Extract verbatim every line from the one containing "Click the 21+ age restriction icon" to the final line of the records below, inclusive, and exclude all pictures.
[[ Data, beginning ]]
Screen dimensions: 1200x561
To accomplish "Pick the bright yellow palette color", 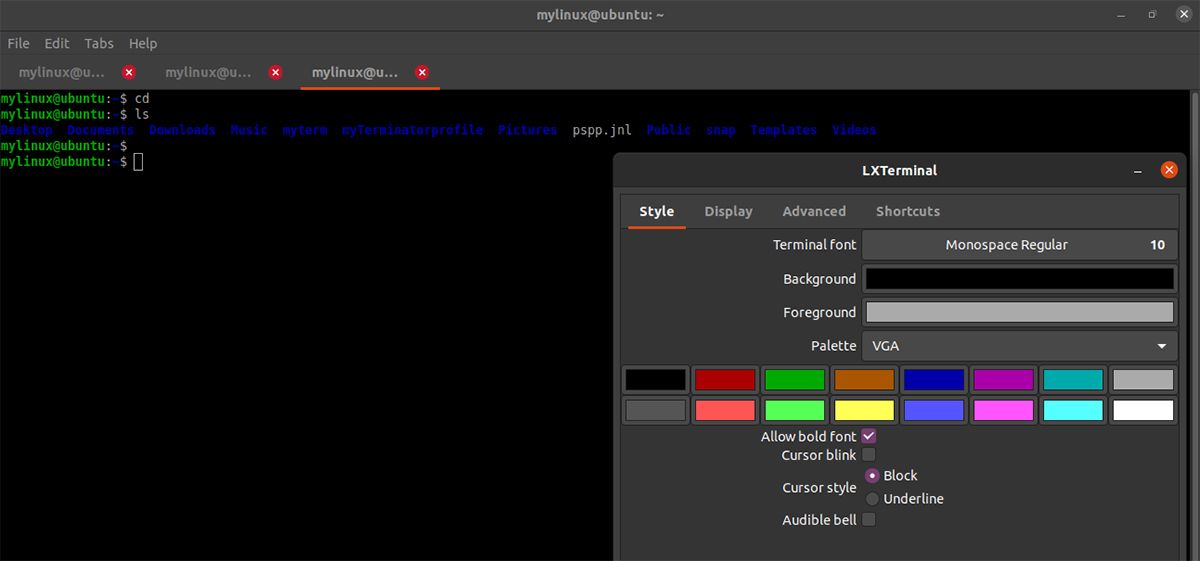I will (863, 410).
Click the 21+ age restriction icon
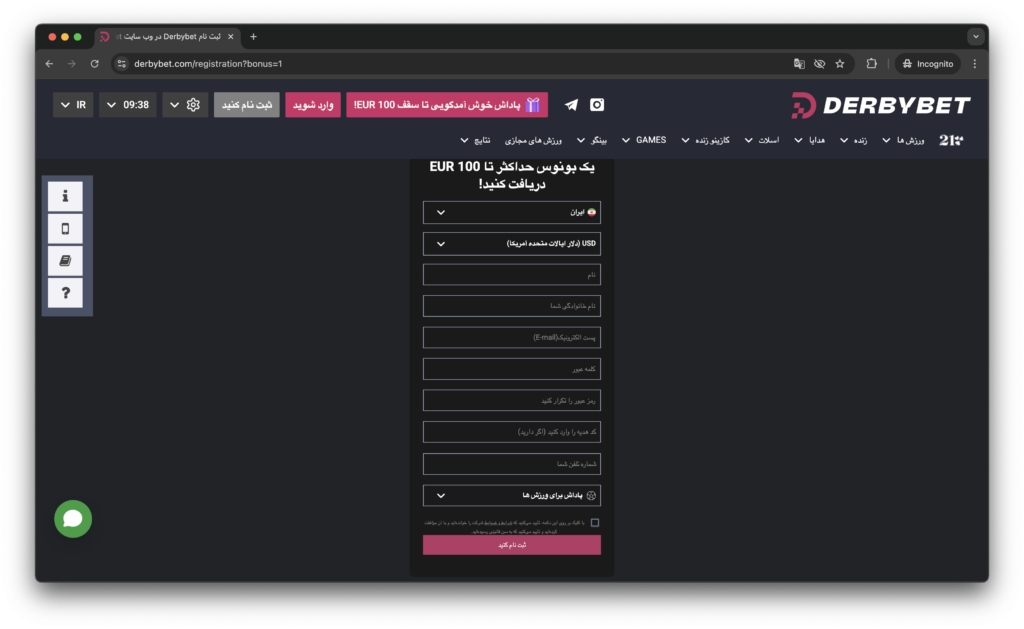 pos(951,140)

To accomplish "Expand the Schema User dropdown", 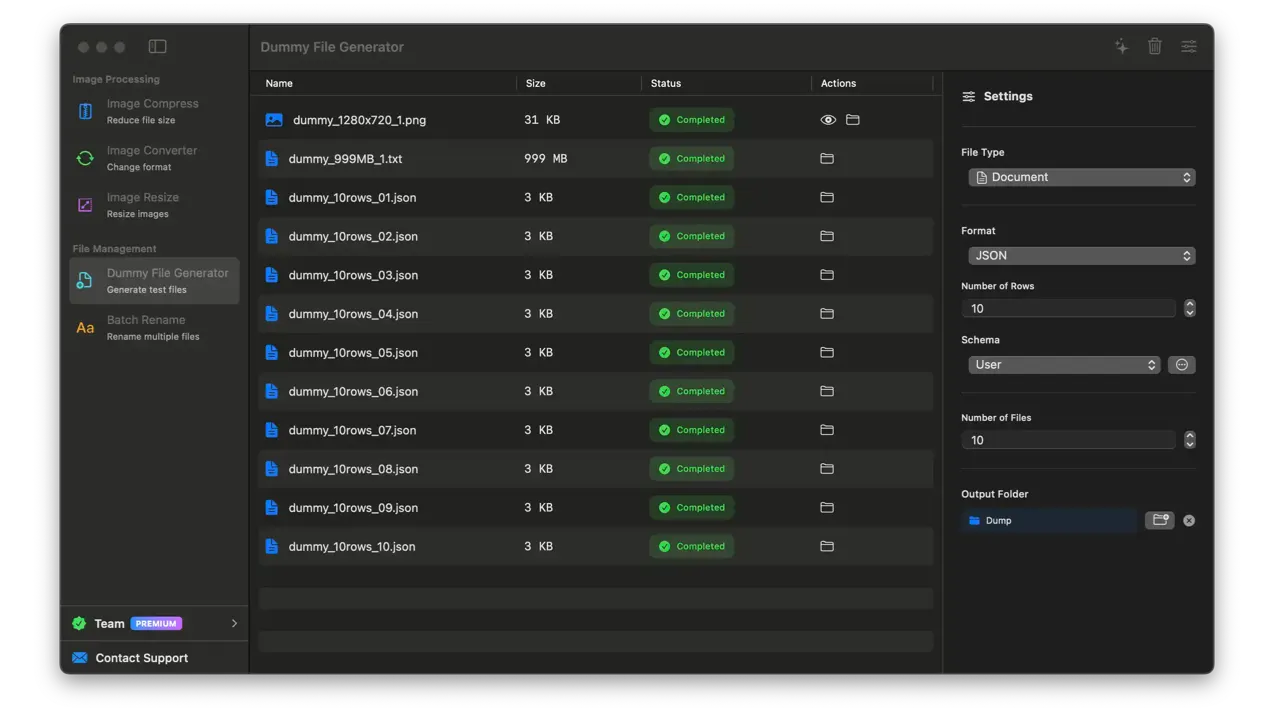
[[ Data, end ]]
**Output of the task**
Click the 21+ age restriction icon
 pos(951,140)

To accomplish "Expand the Schema User dropdown", 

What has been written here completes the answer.